Now any attempt to start any of the standby servers gives the above errors
(the transaction and offset are exact the same). Do you think it may be a
bug? Notice that I loaded `pglogical`, which I don't think is the one
causing trouble, but it may be an important information. It seems to be
something related to `track_commit_timestamp` or using
`wal_level='logical'`, but I'm not sure how to debug it.

I have checked and the file `pg_commit_ts/E7FB` is on the data directory
with 229376, so looks like it is trying to read the file past its end, hence
the above error.

I recently saw a problem that looked very similar to this, seems worth reporting on the same thread.

PostgreSQL version: 10.3
Operating system: Linux

On startup, while attempting recovery, PostgreSQL failed to startup with the following error:

FATAL: could not access status of transaction 68544569
DETAIL: Could not read from file "pg_commit_ts/0A37" at offset 106496: Success.
CONTEXT: WAL redo at 70E/E5FE2030 for Transaction/COMMIT: 2018-xx-xx xx:xx:xx.xxxxxx-xx; subxacts: 68544570
LOG: startup process (PID 100292) exited with exit code 1
LOG: aborting startup due to startup process failure
LOG: database system is shut down

This is on a primary, not a standby.  track_commit_timestamp is on, wal_level is replica and there are no shared_preload_libraries.

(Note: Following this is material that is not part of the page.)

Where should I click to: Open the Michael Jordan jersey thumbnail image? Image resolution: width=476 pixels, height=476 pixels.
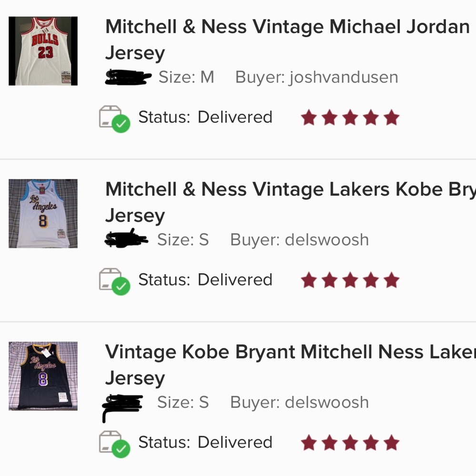pyautogui.click(x=42, y=50)
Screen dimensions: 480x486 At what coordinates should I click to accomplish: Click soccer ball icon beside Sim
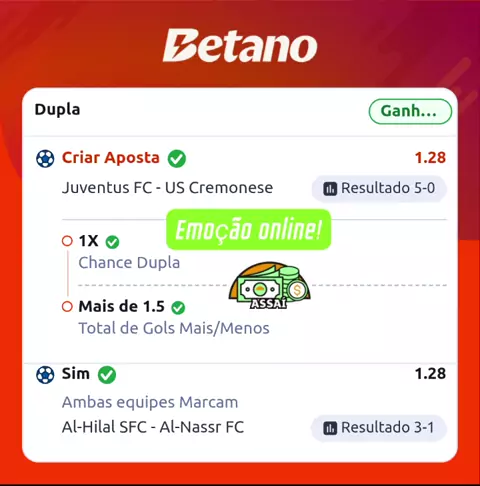tap(45, 375)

The pg_commit_ts directory was actually empty when recovery started and in the process of recovery PostgreSQL recreated the 0A37 file.  However it consistently created a 106496 byte file (entirely filled with 0/nulls) and then threw the error above when trying to read beyond the end.  If we removed the 0A37 file and restarted then it would again recreate the 106496 byte file and error out in the same way.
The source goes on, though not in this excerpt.